Tuesday, July 1, 2008

Visiting the Islands

The images from St. Thomas were so striking, so colorful and rich, and yet as time passes I find myself depending on the photographs to supplement my faulty memory. (Ah memory--shifting, shifty, shadowy, and misshapen--but that is for another post at another time.)

One thing I wasn't prepared for (probably because it's a U.S. territory) was that the island seemed more run-down than I expected. One taxi driver said (without our asking--so he could have told us anything, or nothing) that the island is much better off than the islands that do not receive U.S. funds.
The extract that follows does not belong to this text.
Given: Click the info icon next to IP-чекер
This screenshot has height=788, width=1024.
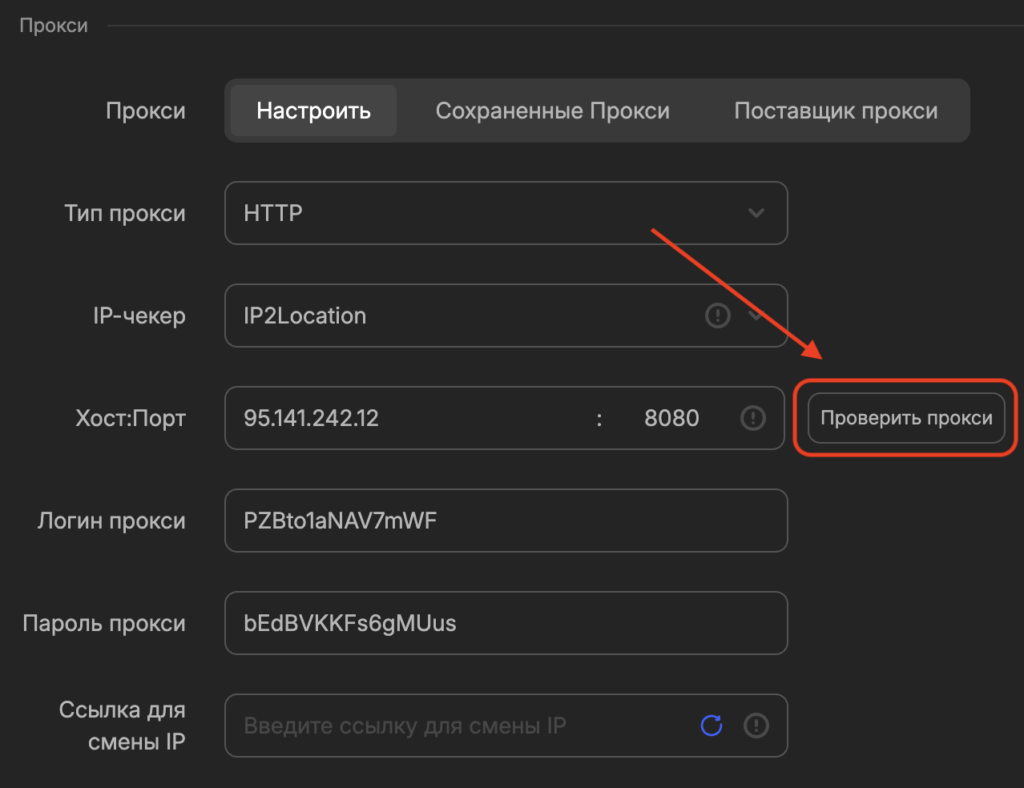Looking at the screenshot, I should coord(717,315).
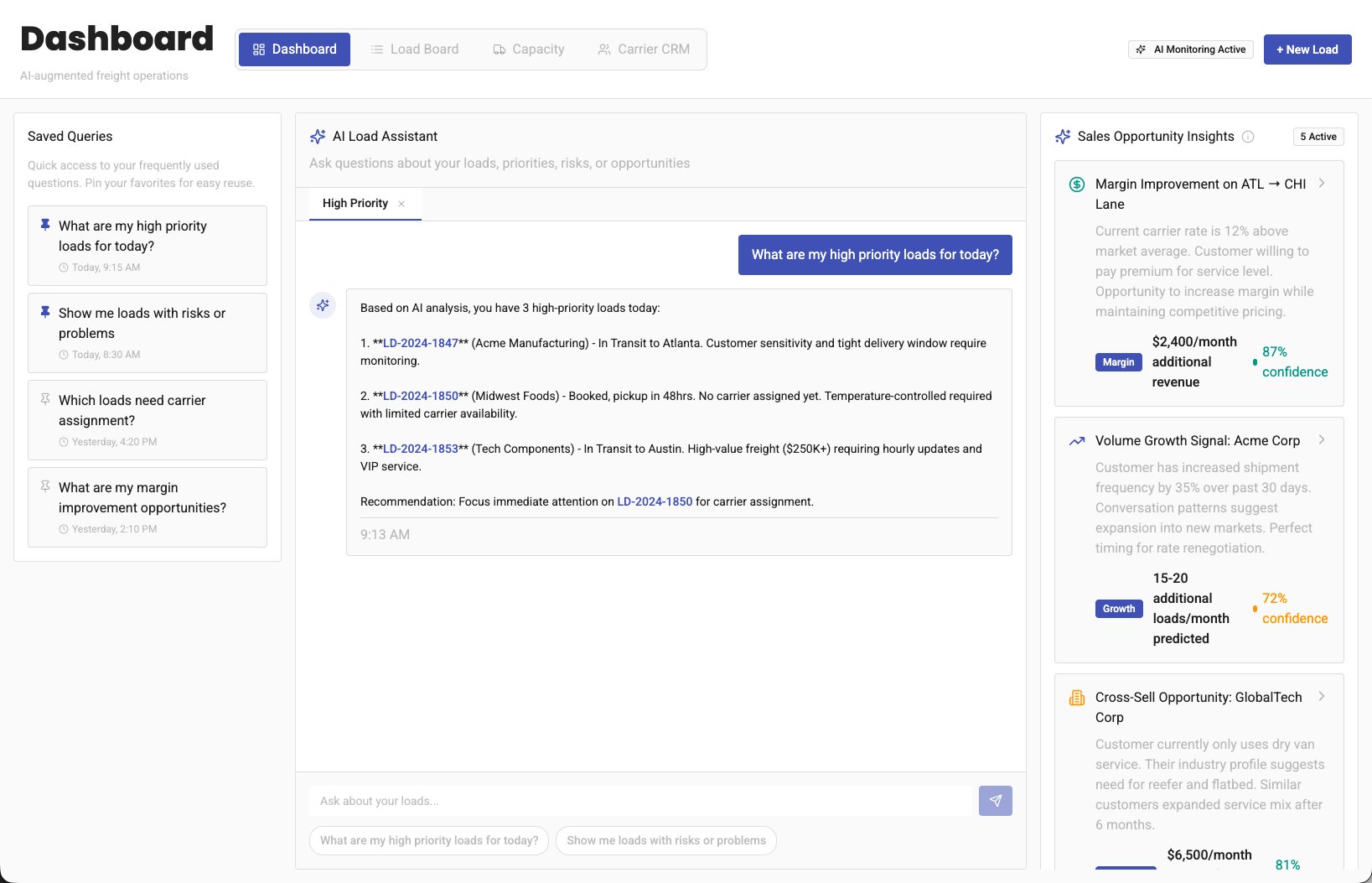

And I imagine part of the run-down quality is the very nature of any island; it is isolated, with limited natural resources, and it's expensive to get goods in and out.

Still, one image that came to mind was Eric Fischl's "A Visit To/A Visit From The Island." Certainly, Fischl's painting is the extreme, a diptych with the purpose of exposing issues of class and race. The visitors around us were not indolent (nor nude) and the islanders were not refugees washed up on the beach. So I must ask myself why my mind made an association with the painting. I suppose because there was a sense of two separate worlds, one of the vacationers visiting and having a good time, one of the islanders working and going about daily life. Doesn't this sense permeate any location that's a vacation destination, where tourists flit in and out on holiday, the natives' livelihood? I think what troubled me was I could not see what the vacationers' money funded. It's not cheap to visit St. Thomas (partly that island thing again--hard to get items in and out), but I would have felt better if it looked like the working class was benefiting from the money spent on its island.

More and more I see the issue of class (more than gender or race or any other) as the one we need to address most.